Whatever awareness is, it is not identifiable. The world, all that's known seems to no longer be out there, but rather an inside job. Nothing can be known outside of this, at least that's my experience. Perhaps this is just solipsism. But even that would be another fluid motion in perfection. There is nothing but perfection. Imperfection can only be known by standing in perfection as contrast, and so, there is no imperfection because perfection rules out what may be wrongly understood as an opposite.
If there's delusion here, be frank. You have a good BS detector--what does it tell you? I remain open.
Whatever awareness is, it is not identifiable. The world, all that's known seems to no longer be out there, but rather an inside job. Nothing can be known outside of this, at least that's my experience. Perhaps this is just solipsism. But even that would be another fluid motion in perfection. There is nothing but perfection. Imperfection can only be known by standing in perfection as contrast, and so, there is no imperfection because perfection rules out what may be wrongly understood as an opposite.
If there's delusion here, be frank. You have a good BS detector--what does it tell you? I remain open.
Re: Seeking a Guide
I love your last statement about BS detector. That's precisely what I'm trying to figure out. You're using a lot of flowery language about what is being seen. Sometimes that makes it hard to tell if it's genuine. That's what the guides are looking at. Why don't you answer your own question without quoting anybody, adding any metaphors, or being poetic. Is there any delusion about whether you have seen through the illusion of self? Make sure that you are writing from your own experience and no one else's.

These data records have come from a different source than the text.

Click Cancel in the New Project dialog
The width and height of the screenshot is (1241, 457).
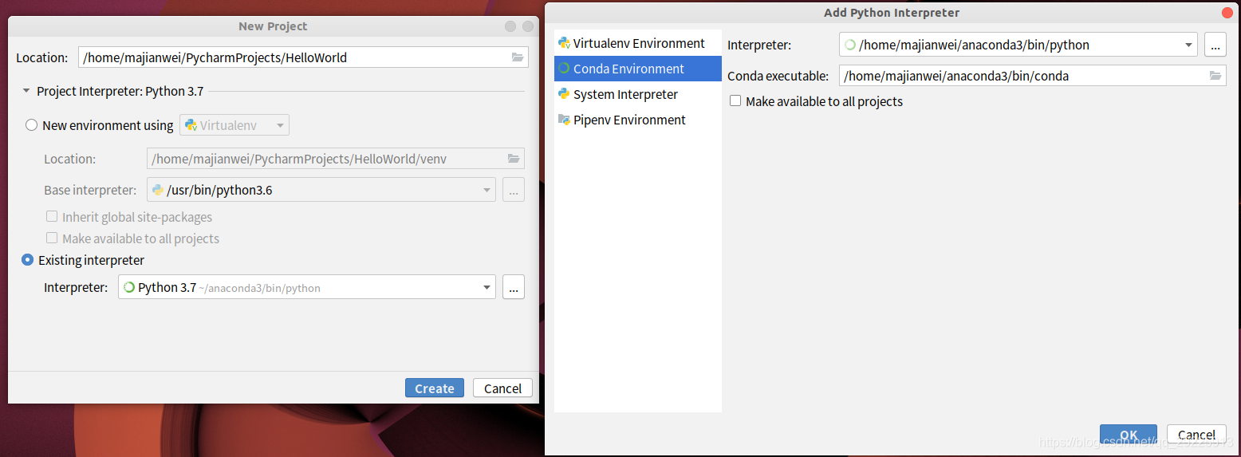point(502,388)
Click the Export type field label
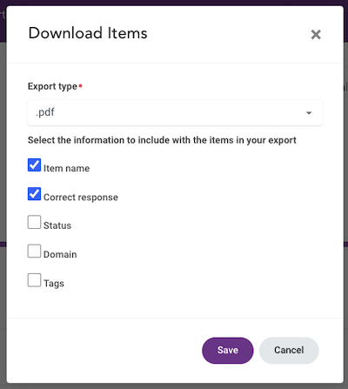Image resolution: width=348 pixels, height=389 pixels. coord(52,86)
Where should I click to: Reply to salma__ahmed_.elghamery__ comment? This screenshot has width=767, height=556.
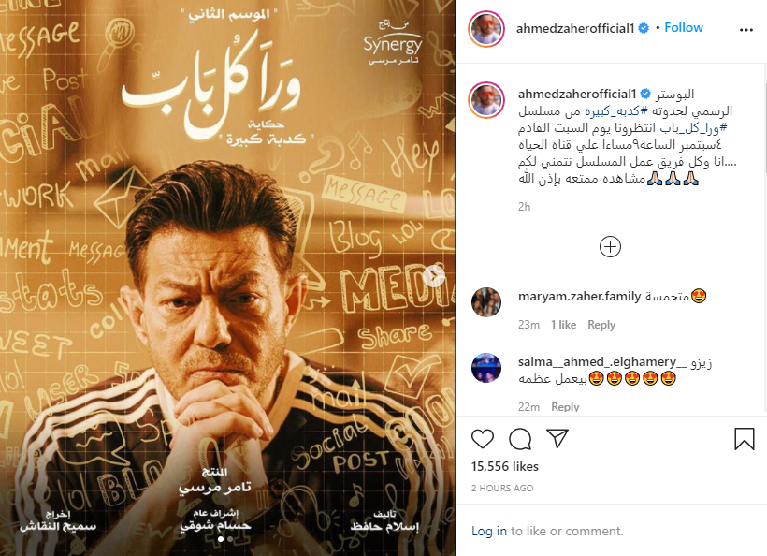[x=565, y=407]
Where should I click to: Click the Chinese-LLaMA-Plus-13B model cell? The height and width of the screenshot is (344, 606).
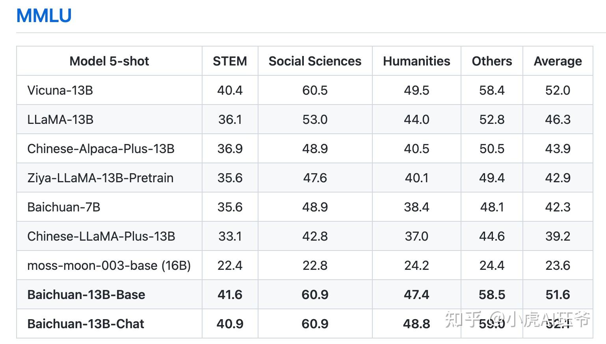pos(101,236)
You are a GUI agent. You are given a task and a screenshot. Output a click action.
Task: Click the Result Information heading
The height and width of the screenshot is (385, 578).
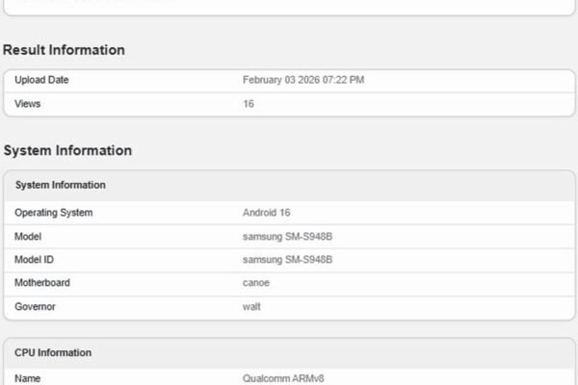(64, 49)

Raw honesty. Throw out everything you have ever read or heard, and tell me about what is seen in direct experience.
Re: Seeking a Guide
Taking some time here. I will reply when I've sorted out what's going on.
Re: Seeking a Guide
Don't over think. There is nothing to sort out. Answer from what is seen.
Re: Seeking a Guide
Hi Tyler
Keep realizing that the guy that wants to look more, investigate more--whatever, is keeping the search on. Then there's the guy that wants to end the search--another manifestation. Frankly, at this point, I feel like I need an exorcism from this "I", "me"--really.
That's where we're at.
Keep realizing that the guy that wants to look more, investigate more--whatever, is keeping the search on. Then there's the guy that wants to end the search--another manifestation. Frankly, at this point, I feel like I need an exorcism from this "I", "me"--really.
That's where we're at.
Re: Seeking a Guide
Perfect, Andy. You're doing great! The search can end at any point because there is nothing to search for. The answer is here now—it always has been. I'm going to ask a few more question and I want you to answer them right away. Don't seek out an answer. Just look gently and softly at what is seen in direct experience. Stop seeking—just look at what is.
What is the I that wants to keep the search on? What is the I that wants to exorcise? And what is the I that needs to be exorcized?
What is the I that wants to keep the search on? What is the I that wants to exorcise? And what is the I that needs to be exorcized?
Re: Seeking a Guide
I just replied but saved as draft. How do I get that into a real reply? Sorry.